EXERCISE AIM: Quote, word for word, the line containing "Companion (135, 379)" and all lines that follow it to the end of the records, with no pictures.

# # #

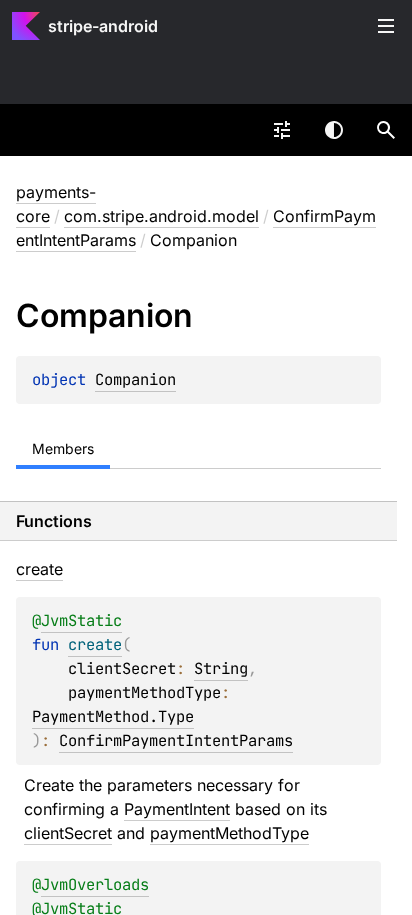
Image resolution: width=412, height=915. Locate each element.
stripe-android (103, 26)
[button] (386, 130)
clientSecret (68, 833)
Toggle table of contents (386, 26)
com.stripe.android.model (161, 216)
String (221, 668)
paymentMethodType (229, 833)
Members (63, 448)
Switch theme (334, 130)
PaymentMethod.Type (113, 716)
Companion (135, 379)
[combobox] (282, 130)
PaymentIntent (177, 809)
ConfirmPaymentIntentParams (176, 740)
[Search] (386, 130)
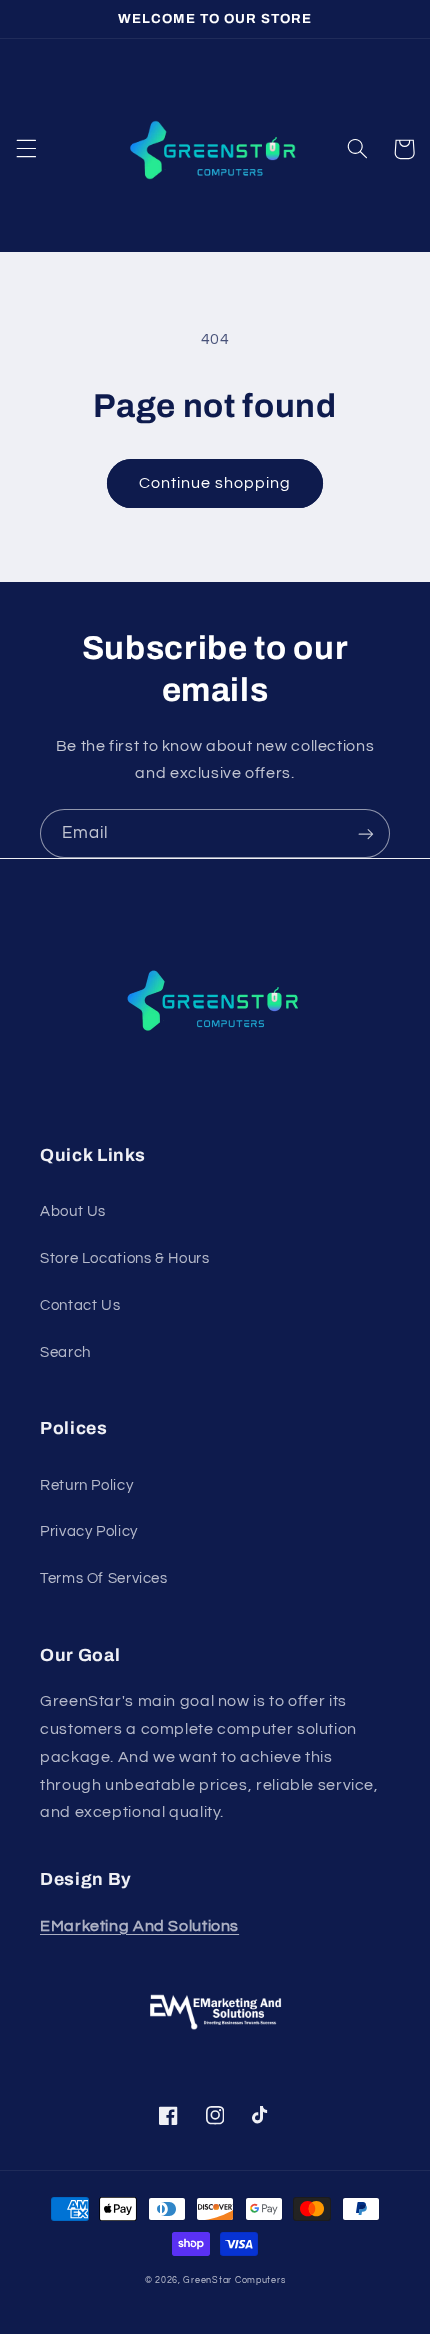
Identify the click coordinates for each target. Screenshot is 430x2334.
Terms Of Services (104, 1578)
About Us (73, 1211)
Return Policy (86, 1485)
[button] (26, 149)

# # #

WRITTEN SOLUTION:
Companion (135, 379)
[combobox] (282, 130)
PaymentIntent (177, 809)
ConfirmPaymentIntentParams (176, 740)
[Search] (386, 130)
Identify the click coordinates for each target. Screenshot is 430x2334.
Terms Of Services (104, 1578)
About Us (73, 1211)
Return Policy (86, 1485)
[button] (26, 149)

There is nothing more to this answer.